Yazı =>
30 Ocak 2007 01:00

GÖZLEMEVİ


Ünlü besteci Aloisius Ludwig Minkus ile klasik balenin babası olarak ünlenen koreograf Marius Petipa’nın ortak şaheseri “La Bayadère-Tapınak Dansçısı” ilk kez üç perde olarak İstanbullu sanatseverlerin karşısına çıktı. ”La Bayadère”, romantik ve klasik dönemlerin arasında önemli bağlantılar kuran ve kendisinden sonra gelen “Beyaz Baleler”in habercisi olan yapıt olarak da anılmakta. İlk sahnelenişinden bu yana tam yüz otuz yıl geçmiş. Yüz otuz yıl geçmiş, ama hâlâ popüler. On yıl önce Ankara’da Türkiye prömiyeri yapılan yapıt, Hindistan’da geçen konusu, aşk ve entrika yüklü sihirli atmosferi, Marius Petipa’nın gerçekten eşsiz koreografisi, Minkus’un müziğinin melodik çekiciliği yanı sıra, gösterişli törensellik ve etnik çeşniler içeren sahneleri ve mükemmel danslarıyla şimdi de İstanbullu klasik baleseverlerin kulaklarını ve göz külhanlarını doldurmakta.

Bellek tazeleme bölümü
Minkus, genç yaşta edindiği başarıların ardından yaşamının en verimli döneminde (1877) La Bayadère’i bestelemiş. Petipa ise, 1869 yılından sonra, büyük ölçekli baleler ile ilgilenmeye başlamış bir koreografmış. Bunlar arasında bulunan “La Bayadère” klasik balenin en ünlüsü olarak Minkus ve Petipa’yı ölümsüzleştiren yapıt olmuş. İlk kez St Petersburg’daki Kirov Mariinski Operası’nda 4 Şubat 1877’de sahnelenen ‘La Bayadère’in, Rusya dışında ilk sergilenişiyse Londra’da 4 Temmuz 1961’de “Gölgelerin Krallığı” adıyla gerçekleşmiş. “La Bayadere”in Türkiye prömiyerinin 31 Mart 1977’de Ankara Devlet Opera ve Balesi’nce yapıldığını, İstanbul Devlet Opera ve Balesi’ndeyse 1983-84 sezonunda tek perde olarak Oytun Turfanda tarafından sahnelendiğini de anımsayarak belleğimizi tazeleyelim.

Alıştırmalar =>
[1] Aşağıdaki ifadelerin La Bayadère yazısıyla uyuşup uyuşmadığını evet ya da hayır diye belirtin ve her birinde karara dayanak olan sözleri yazıdan aynen alıntılayın: (a) La Bayadère ilk kez St Petersburg'da sahnelendi. (b) Yapıtın Rusya dışındaki ilk sergilenişi Paris'te oldu. (c) İstanbul Devlet Opera ve Balesi yapıtı 1983-84 sezonunda üç perde olarak sahneledi.
[2] La Bayadère yazısındaki "Petipa ise, 1869 yılından sonra, büyük ölçekli baleler ile ilgilenmeye başlamış bir koreografmış." cümlesini İngilizceye çevirin.

Kayıtlar =>
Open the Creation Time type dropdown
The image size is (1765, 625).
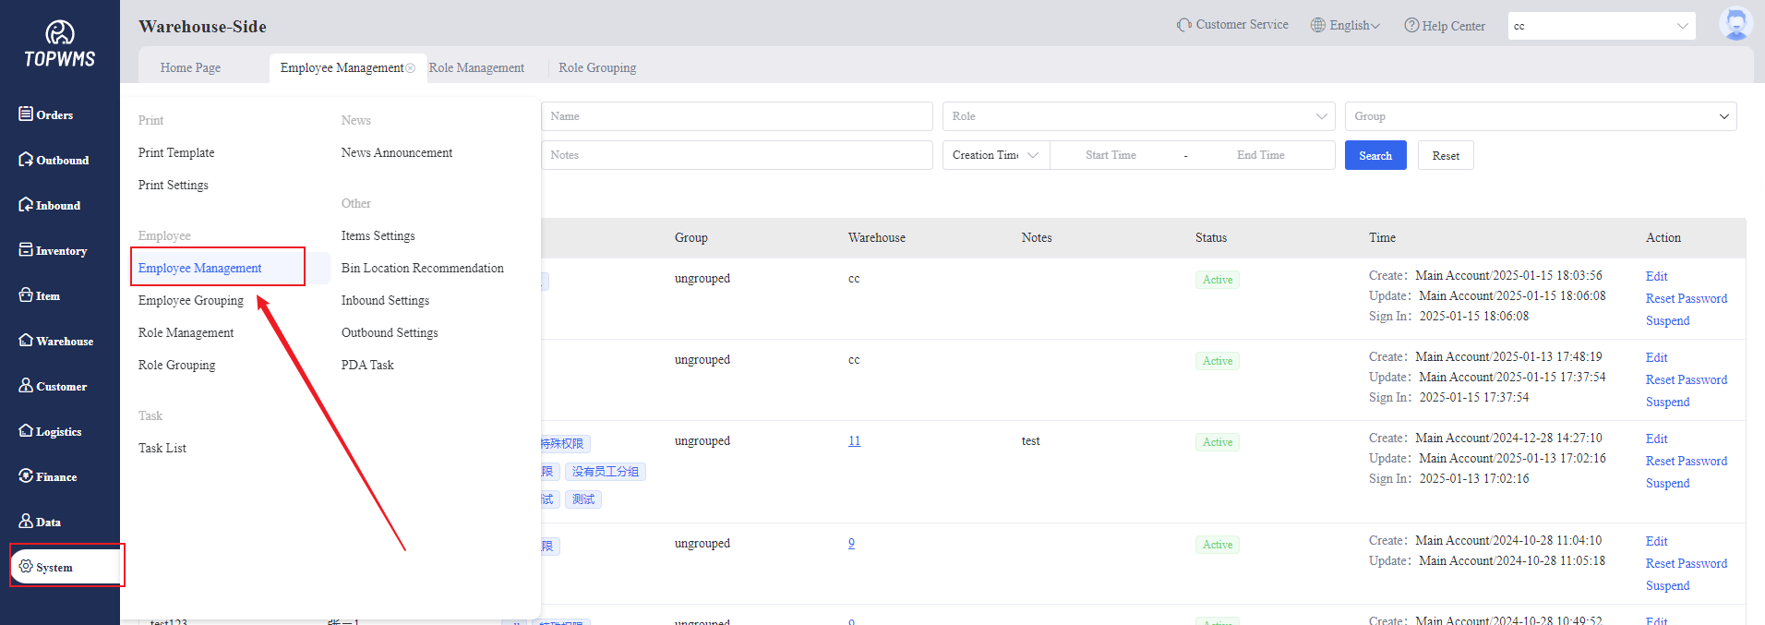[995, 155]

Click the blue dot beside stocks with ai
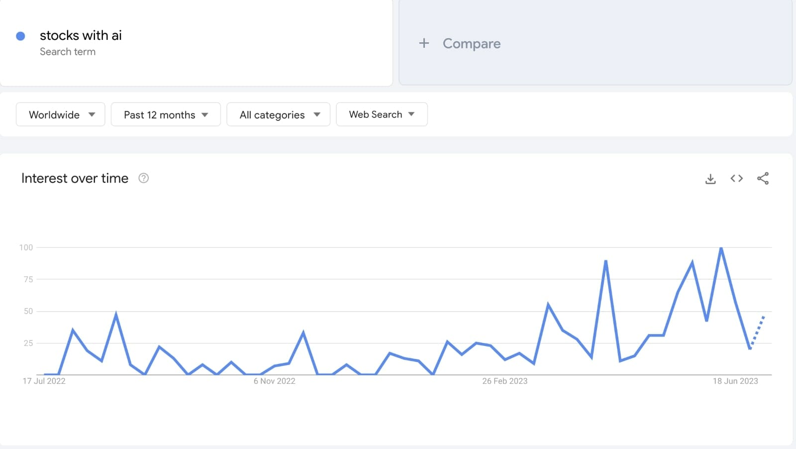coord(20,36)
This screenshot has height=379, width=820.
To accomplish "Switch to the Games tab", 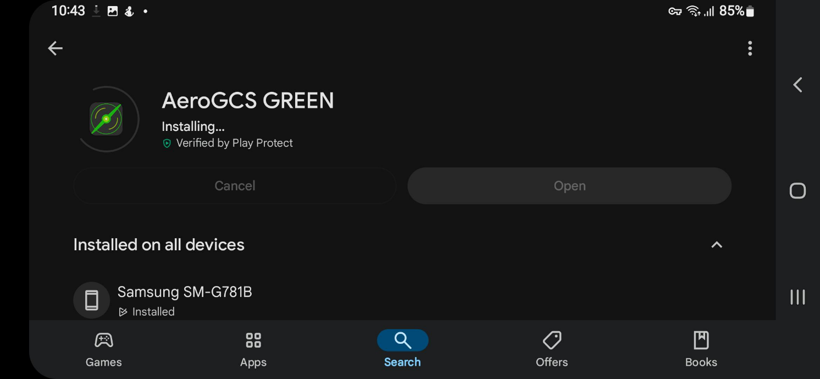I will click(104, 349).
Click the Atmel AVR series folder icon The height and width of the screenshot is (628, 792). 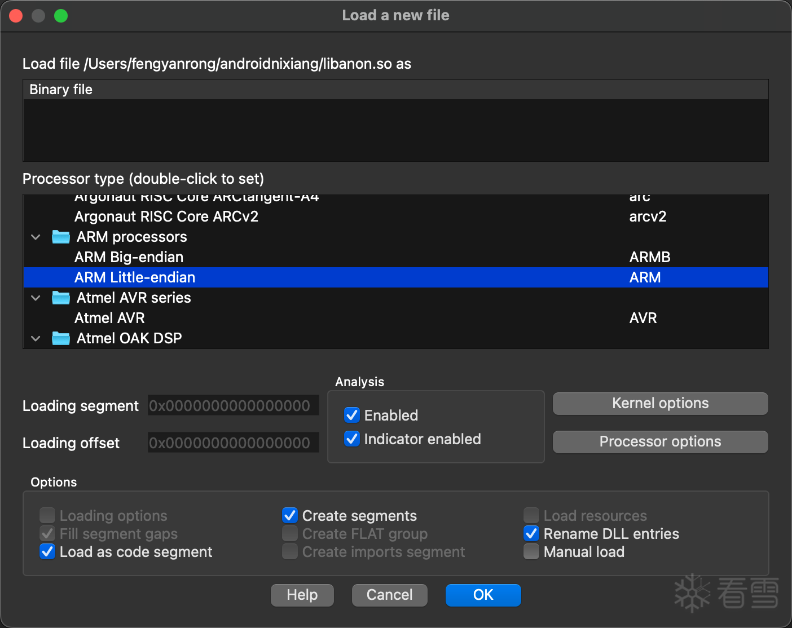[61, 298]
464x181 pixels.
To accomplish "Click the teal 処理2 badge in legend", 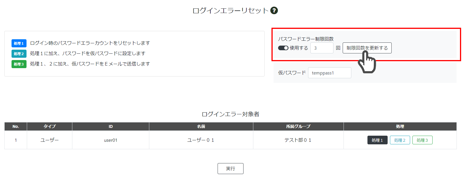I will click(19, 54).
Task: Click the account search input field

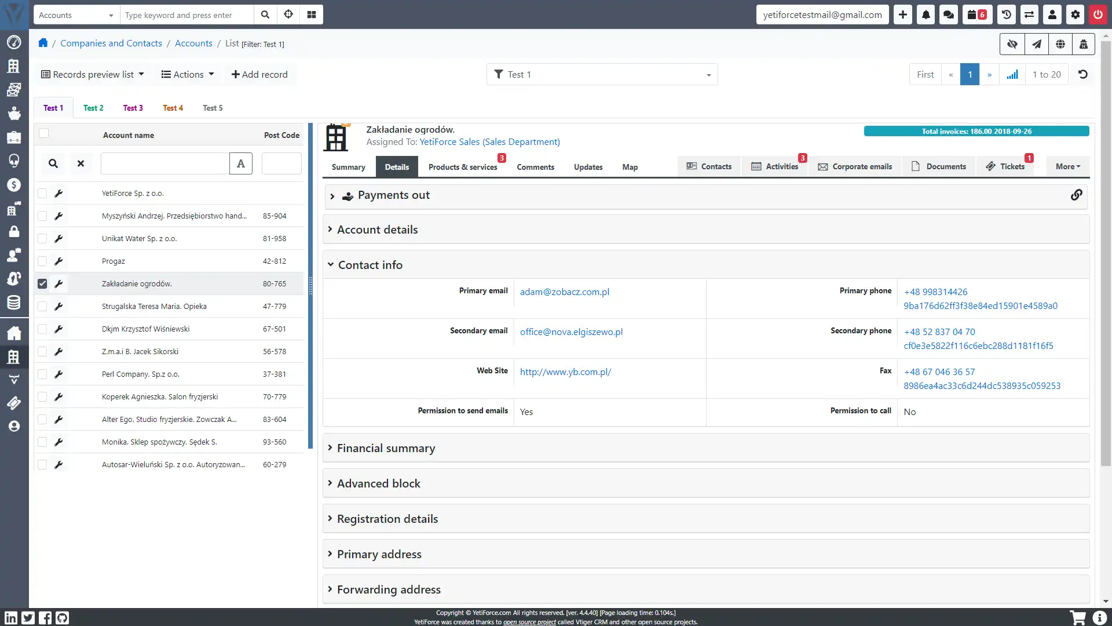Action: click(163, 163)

Beklenen Yanıtlar =>
[1]
(a) Evet: "İlk kez St Petersburg’daki Kirov Mariinski Operası’nda 4 Şubat 1877’de sahnelenen"
(b) Hayır: "Rusya dışında ilk sergilenişiyse Londra’da 4 Temmuz 1961’de"
(c) Hayır: "1983-84 sezonunda tek perde olarak Oytun Turfanda tarafından sahnelendiğini"

[2] Petipa, for his part, was a choreographer who began to take an interest in large-scale ballets after 1869.